Tokyo

Japanese research institutes are not known for their openness towards foreign collaborators. But a growing movement to change this was signalled by a two-week meeting in Tsukuba earlier this month, held to annotate a large set of mouse complementary DNA held by the Institute of Physical and Chemical Research (RIKEN).

Unusually for a Japanese research institute, RIKEN's Genomic Sciences Center has initiated and taken the lead in a collaboration based on the free public distribution of data and research materials.

Embracing change: Hayashizaki, left, and his RIKEN colleague, Yasushi Okazaki.

Yoshihide Hayashizaki, a chief scientist at the centre and leader of the project, invited about 50 bioinformaticists and biologists to the Functional Annotation of Mouse (FANTOM) meeting to annotate a subset of his library of 128,500 mouse complementary DNAs, which he says is the world's largest set of mammalian cDNAs.

Many foreign participants say they were struck not only by the event's scale, but also by its taking place in Japan at all. “Japan has always been so secretive,” says one US researcher. Another attributed the inter-nationalism to Hayashizaki's efforts.

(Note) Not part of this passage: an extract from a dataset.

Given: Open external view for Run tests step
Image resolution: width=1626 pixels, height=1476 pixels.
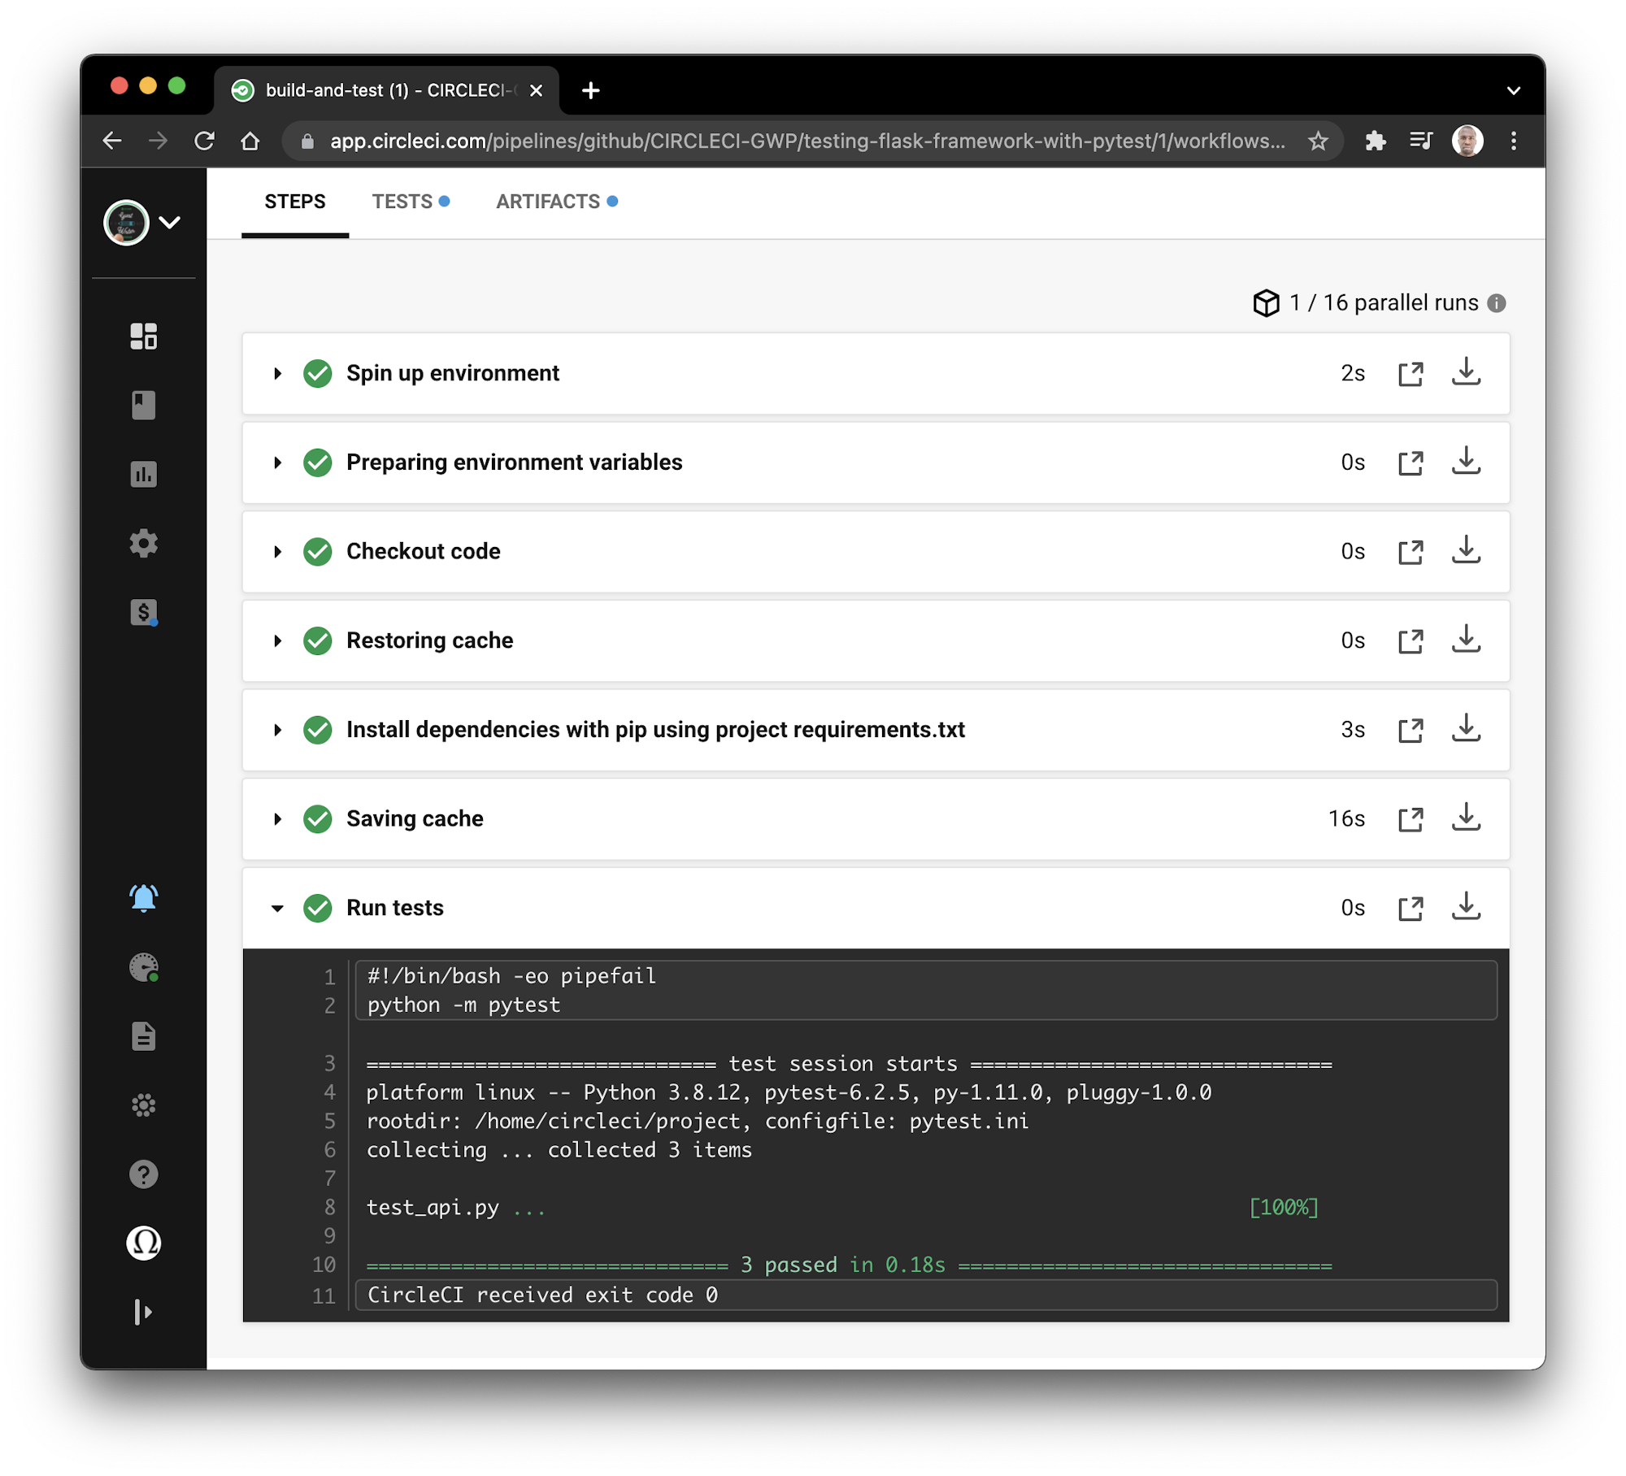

Hayashizaki says he faced a catch-22 in getting government approval for the project. “We are told to get involved in international collaborations and to make a name for Japanese science on the international scene, yet we are expected to keep results paid for by Japanese taxpayers, and criticized if we just give them away for other countries to profit from.”

Unlike an entire genome, in which genes are interspersed with ‘junk’ DNA, cDNA is made from RNA produced in the cell, so each sequence represents an expressed gene.

Annotation of cDNA sequences aims to predict the structure, function, homology and protein–protein interactions of their gene products.

Huddled around computers at some times and karaoke machines at others, the group annotated about 21,000 full-length cDNAs. After removing redundant or previously known sequences, this left just under 16,000 unique cDNAs.

Researchers say they have already discovered a number of new genes, or genes that were previously unknown in mice or mammals. The similarity between the mouse and human genomes means that the mouse will almost certainly provide important clues to understanding the human genome.

The data will no doubt find profitable application. Full-length cDNA are “notoriously hard to get,” says participant Peter Mombaerts, a neuroscientist at the Rockefeller University in New York, as the RNA can easily degrade during collection or form secondary structures that make it difficult to copy into cDNA.

After the results are published, Hayashizaki plans to release the data to two public databases, the DNA DataBase of Japan and the Mouse Genomic Database at the Jackson Laboratory in Bar Harbor, Maine. The cDNA clones will be made available to researchers worldwide.

Hayashizaki believes that his clones will become the standard for future research, and he is already planning FANTOM II. Many emerged from this month's meeting convinced that he has the best mouse cDNA around, and that the meeting marked a significant step for Japanese science in keeping pace with collaborative trends elsewhere.